Credits: 15 (Autumn semester)

Previous experience of C programming is strongly recommended, or students should be confident that they will be able to programme in C. Some previous knowledge of embedded and digital systems is also required

Module Leader

Dr Simon Pope
Amy Johnson Building

If you have any questions about the module please talk to me during the lectures or the labs in the first instance. It is likely that other students will learn from any questions you ask as well, so don’t be afraid to ask.

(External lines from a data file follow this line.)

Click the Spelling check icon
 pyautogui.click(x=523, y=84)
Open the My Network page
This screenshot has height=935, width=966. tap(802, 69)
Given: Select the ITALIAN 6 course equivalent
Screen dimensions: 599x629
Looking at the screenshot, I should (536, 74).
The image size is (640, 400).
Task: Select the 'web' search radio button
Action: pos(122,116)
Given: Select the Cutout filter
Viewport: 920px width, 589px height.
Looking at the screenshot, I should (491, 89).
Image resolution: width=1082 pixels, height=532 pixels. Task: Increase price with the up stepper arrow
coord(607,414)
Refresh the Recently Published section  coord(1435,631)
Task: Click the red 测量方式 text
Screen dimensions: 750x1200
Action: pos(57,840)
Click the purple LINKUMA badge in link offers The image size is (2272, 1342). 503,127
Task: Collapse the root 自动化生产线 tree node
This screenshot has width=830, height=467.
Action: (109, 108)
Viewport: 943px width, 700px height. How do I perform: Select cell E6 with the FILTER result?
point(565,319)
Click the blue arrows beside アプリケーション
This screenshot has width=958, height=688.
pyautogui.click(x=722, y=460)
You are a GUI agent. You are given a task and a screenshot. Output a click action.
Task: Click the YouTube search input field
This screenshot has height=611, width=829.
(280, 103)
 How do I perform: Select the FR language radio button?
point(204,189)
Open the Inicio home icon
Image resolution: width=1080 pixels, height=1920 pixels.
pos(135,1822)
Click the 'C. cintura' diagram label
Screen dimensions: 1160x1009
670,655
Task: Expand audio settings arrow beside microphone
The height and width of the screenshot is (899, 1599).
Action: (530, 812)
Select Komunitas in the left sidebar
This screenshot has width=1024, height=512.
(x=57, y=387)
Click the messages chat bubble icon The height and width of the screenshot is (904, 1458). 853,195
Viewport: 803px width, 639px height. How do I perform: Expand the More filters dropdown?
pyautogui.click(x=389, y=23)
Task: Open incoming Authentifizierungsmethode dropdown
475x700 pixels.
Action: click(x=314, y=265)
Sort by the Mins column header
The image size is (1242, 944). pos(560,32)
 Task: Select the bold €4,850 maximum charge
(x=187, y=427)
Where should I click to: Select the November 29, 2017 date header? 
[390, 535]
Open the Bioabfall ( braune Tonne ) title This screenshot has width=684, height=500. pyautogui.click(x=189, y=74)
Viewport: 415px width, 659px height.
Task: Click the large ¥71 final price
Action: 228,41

Outside of lectures please contact me via email, or drop in to see me.

Learning Outcomes

Learning Outcomes

By the end of the module students will be able to:

  1. Describe and illustrate the concept of embedded systems, including their architecture and review important aspects related to digital systems. [SM3m]
  2. Describe CPU architecture, instructions and parallel processing and illustrate their effects on CPU performance. [SM3m]
  3. Describe, appraise, devise and implement methods for how an embedded CPU gets, manages and stores data. [EA1fl, EA2m, EP2m, EP4m]
  4. Describe and evaluate the software and hardware functionality required by an embedded system to achieve real-time operation and subsequently implement real-time operation through the use of a real-time operating system. [EA1m, EA2p, EA4m, D3m]
  5. Discuss, appraise and implement efficient software design for embedded systems. [EA1m, EA2p]
  6. Devise and evaluate different embedded systems designs for a particular application.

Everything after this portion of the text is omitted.